Inflammatory cell activation drives diverse cellular programming during hepatic diseases. Hypoxia-inducible factors (HIFs) have recently been identified as important regulators of immunity and inflammation. In non-alcoholic steatohepatitis (NASH), HIF-1α is upregulated in hepatocytes where it induces steatosis; however, the role of HIF-1α in macrophages under metabolic stress has not been explored. In this study, we found increased HIF-1α levels in hepatic macrophages in methionine-choline-deficient (MCD) diet-fed mice and in macrophages of NASH patients compared to controls. The HIF-1α increase was concomitant with elevated levels of autophagy markers BNIP3, Beclin-1, LC3-II, and p62 both in mouse and human macrophages. LysMCre-HIFdPAfl/fl mice, which have HIF-1α levels stabilized in macrophages, showed higher steatosis and liver inflammation compared to HIFdPAfl/fl mice on MCD diet.

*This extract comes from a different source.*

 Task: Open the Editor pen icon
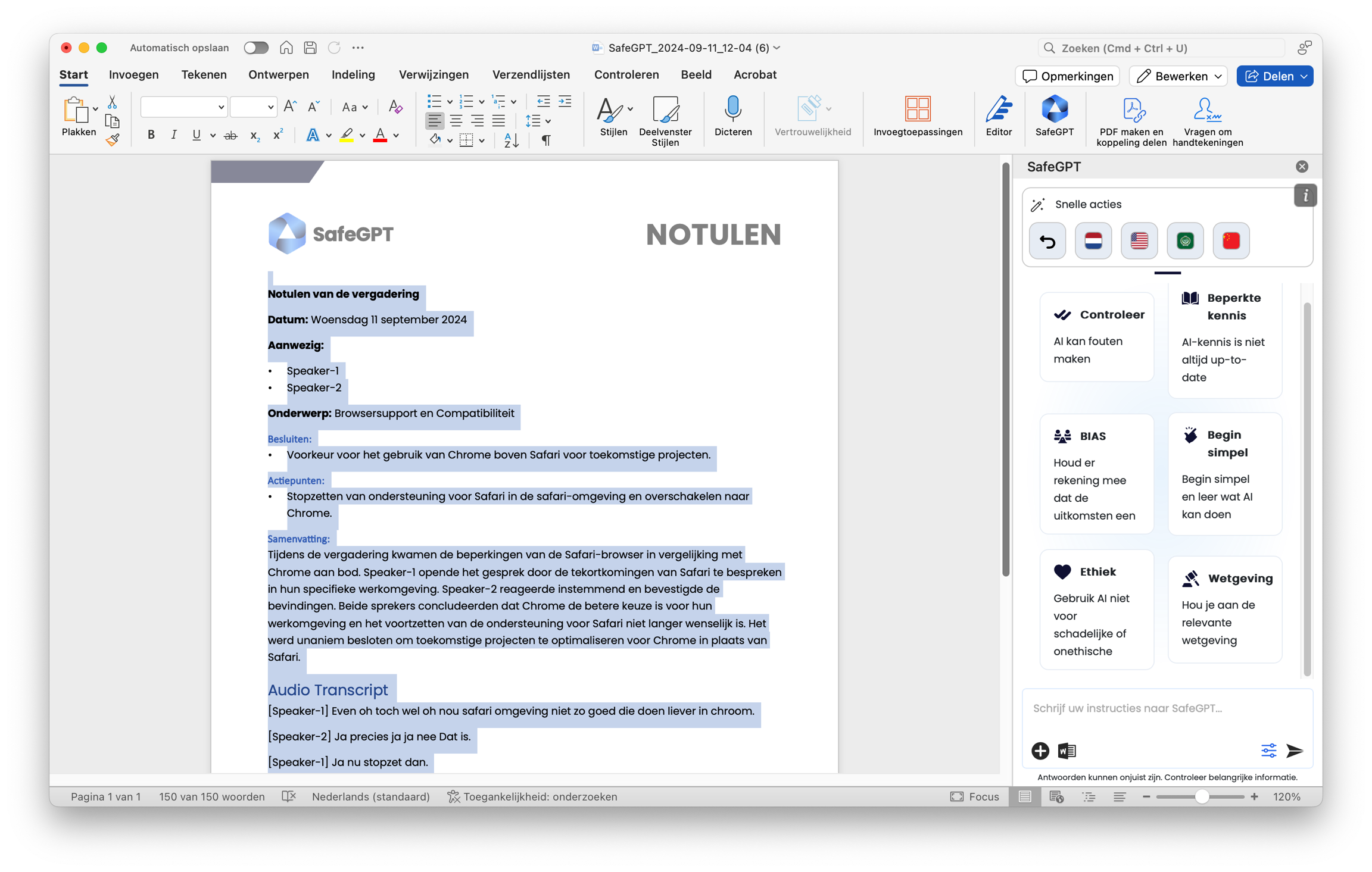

In vitro and ex vivo experiments reveal that saturated fatty acid, palmitic acid (PA), induces both HIF-1α and impairs autophagic flux in macrophages. Using siRNA-mediated knock-down and over-expression of HIF-1α in macrophages, we demonstrated that PA impairs autophagy via HIF-1α. We found that HIF-1α mediates NF-κB activation and MCP-1 production and that HIF-1α mediated impairment of macrophage autophagy increases IL-1β production contributing to MCD diet-induced NASH. Conclusions Palmitic acid impairs autophagy via HIF-1α activation in macrophages. HIF-1α and impaired autophagy are present in NASH in vivo in mouse macrophages and in human blood monocytes. We identified that HIF-1α activation and decreased autophagic flux stimulate inflammation in macrophages through upregulation of NF-κB activation. These results suggest that macrophage activation in NASH involves a complex interplay between HIF-1α and autophagy as these pathways promote proinflammatory overactivation in MCD diet-induced NASH.